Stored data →
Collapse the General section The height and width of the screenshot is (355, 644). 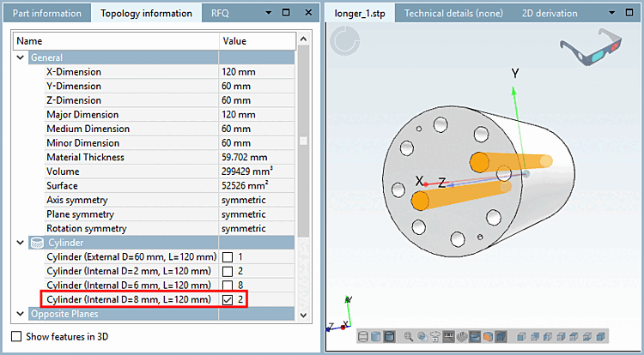pyautogui.click(x=20, y=57)
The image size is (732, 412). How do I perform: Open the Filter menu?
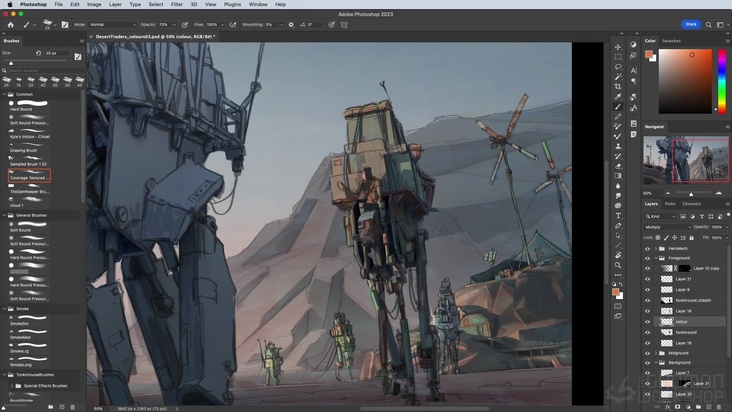click(176, 4)
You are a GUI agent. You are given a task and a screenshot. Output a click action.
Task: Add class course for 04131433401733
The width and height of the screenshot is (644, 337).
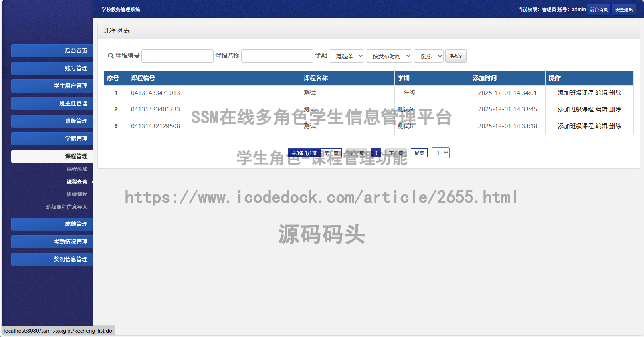575,109
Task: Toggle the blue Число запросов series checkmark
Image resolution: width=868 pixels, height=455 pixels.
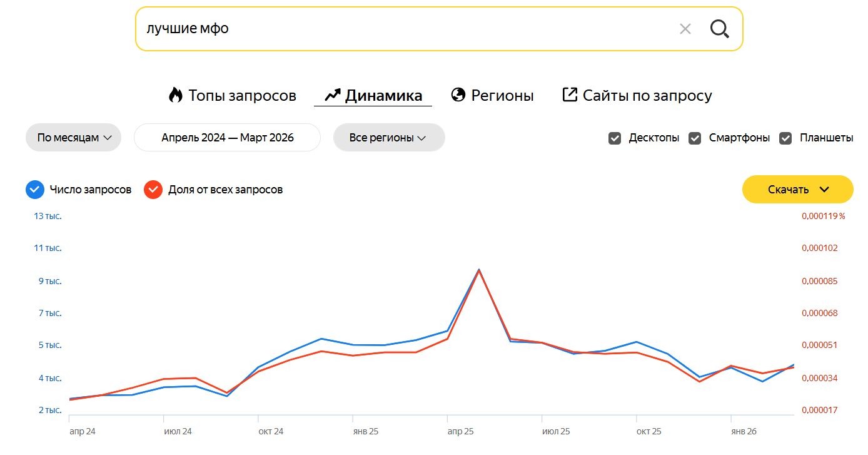Action: 34,190
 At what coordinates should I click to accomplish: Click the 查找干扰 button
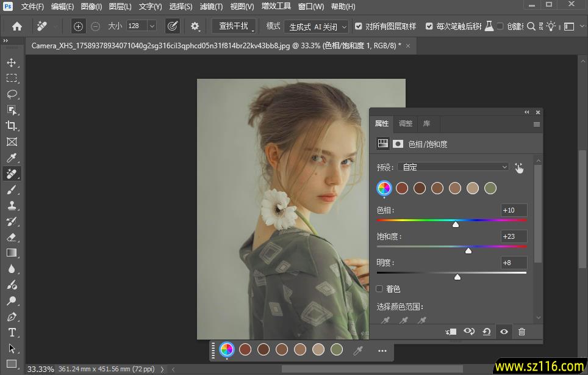click(234, 26)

PROMPT → Write out a verbatim copy of the lines from the line that contains "The image size" through the end of the entries above; pictures are not copied.

YOUR SOLUTION →
The image size is (732, 412). How do I perform: Open the Filter menu?
click(176, 4)
You are a GUI agent. You are given a task and a screenshot. Output a click action.
Task: Add class course for 04131433401733
The width and height of the screenshot is (644, 337).
575,109
Task: Toggle the blue Число запросов series checkmark
Image resolution: width=868 pixels, height=455 pixels.
Action: 34,190
 At what coordinates should I click to accomplish: Click the 查找干扰 button
click(234, 26)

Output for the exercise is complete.